Problem 2: Overrandomized

Here I had the correct inspiration to work with letter frequencies, in particular first-digit letter frequencies. Unfortunately my Lisp solution would always result in "RE" (runtime error) when submitted, even though it ran fine both against the sample data set and against some additional data sets that I have generated. At this point I ran out of time.
After the round, I tried for some time to get my Lisp program working, but without any possibility to get diagnostic output, I didn't find where the problem lied. I even started from scratch using a different implementation technique, but the result was the same: My program would run fine against the sample and my self-generated tests, but throw "RE" when faced with the competition/training data. Very frustrating. If anyone finds the error(s), please let me know!
At one point I reimplemented my solution in C++, and it successfully solved all data sets as soon as I got it to compile. I then "backported" it to C, which simplified it further (in the C++ version I used both "traditional" arrays and "library" vectors—for sorting—which makes that version quite ugly.

Problem 3: Oversized Pancake Choppers

After reading the problem description, I assumed (probably correctly) that a full solution would beyond my capabilities for solving, at least under this time pressure. But the easy set seemed quite tractable: If there are only 2 or 3 diners, then the set of solution possibilities is quite bounded. Indeed it took me only (competitive coders can laugh now) about 15 minutes to write a stupid solution that worked for this limited case. But that's academic because I had run out of time in problem 2, so this happened after the round was over.

Conclusion

With only the first and easiest problem solved in time, I ranked in the 8000s, much below my rank in 1B—and hopelessly below the cut-off at 1500.
In problem 1 and (my constrained/stupid solution for) problem 3 I had no problems with Common Lisp as a coding language. But I failed to get my problem 2 Lisp solution working, while later attempts in C++ and C worked right away (and showed that I had analyzed the problem correctly).

PROVIDED DATA

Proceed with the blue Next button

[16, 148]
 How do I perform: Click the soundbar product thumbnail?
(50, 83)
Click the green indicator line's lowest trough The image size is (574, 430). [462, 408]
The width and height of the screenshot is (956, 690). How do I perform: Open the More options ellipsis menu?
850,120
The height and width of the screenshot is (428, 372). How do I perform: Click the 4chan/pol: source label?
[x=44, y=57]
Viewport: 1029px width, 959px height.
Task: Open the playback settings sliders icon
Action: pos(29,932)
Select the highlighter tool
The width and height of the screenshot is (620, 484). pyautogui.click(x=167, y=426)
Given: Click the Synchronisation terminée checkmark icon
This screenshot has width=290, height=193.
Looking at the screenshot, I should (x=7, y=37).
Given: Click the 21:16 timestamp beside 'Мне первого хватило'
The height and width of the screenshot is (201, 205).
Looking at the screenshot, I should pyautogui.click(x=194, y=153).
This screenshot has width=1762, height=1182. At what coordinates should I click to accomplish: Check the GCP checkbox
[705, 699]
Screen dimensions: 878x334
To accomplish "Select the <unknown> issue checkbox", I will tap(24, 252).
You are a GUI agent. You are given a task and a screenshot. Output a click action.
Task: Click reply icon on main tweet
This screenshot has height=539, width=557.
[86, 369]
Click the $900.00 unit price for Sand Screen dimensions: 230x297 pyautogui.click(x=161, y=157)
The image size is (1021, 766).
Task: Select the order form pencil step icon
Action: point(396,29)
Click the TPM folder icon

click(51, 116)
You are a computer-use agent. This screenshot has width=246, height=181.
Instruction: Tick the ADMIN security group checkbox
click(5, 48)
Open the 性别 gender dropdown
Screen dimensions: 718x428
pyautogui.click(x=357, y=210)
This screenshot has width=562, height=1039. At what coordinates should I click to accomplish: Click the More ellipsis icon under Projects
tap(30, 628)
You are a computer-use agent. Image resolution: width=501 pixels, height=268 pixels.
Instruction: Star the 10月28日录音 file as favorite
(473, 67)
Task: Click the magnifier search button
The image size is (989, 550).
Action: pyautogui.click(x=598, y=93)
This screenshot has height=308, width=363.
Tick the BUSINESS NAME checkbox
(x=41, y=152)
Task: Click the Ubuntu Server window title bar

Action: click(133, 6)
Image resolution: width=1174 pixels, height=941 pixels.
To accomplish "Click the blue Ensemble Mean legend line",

TASKS TO PERFORM
#1 Please repeat the contest write-up from "At one point" up to and including "version quite ugly.", switching "ugly" to "messy".
#2 According to the contest write-up, how long did it take to write the solution that worked for the easy set of problem 3?
The rows are not needed for anything here.

TASK-BY-TASK ANSWERS
#1
At one point I reimplemented my solution in C++, and it successfully solved all data sets as soon as I got it to compile. I then "backported" it to C, which simplified it further (in the C++ version I used both "traditional" arrays and "library" vectors—for sorting—which makes that version quite messy.

#2 About 15 minutes.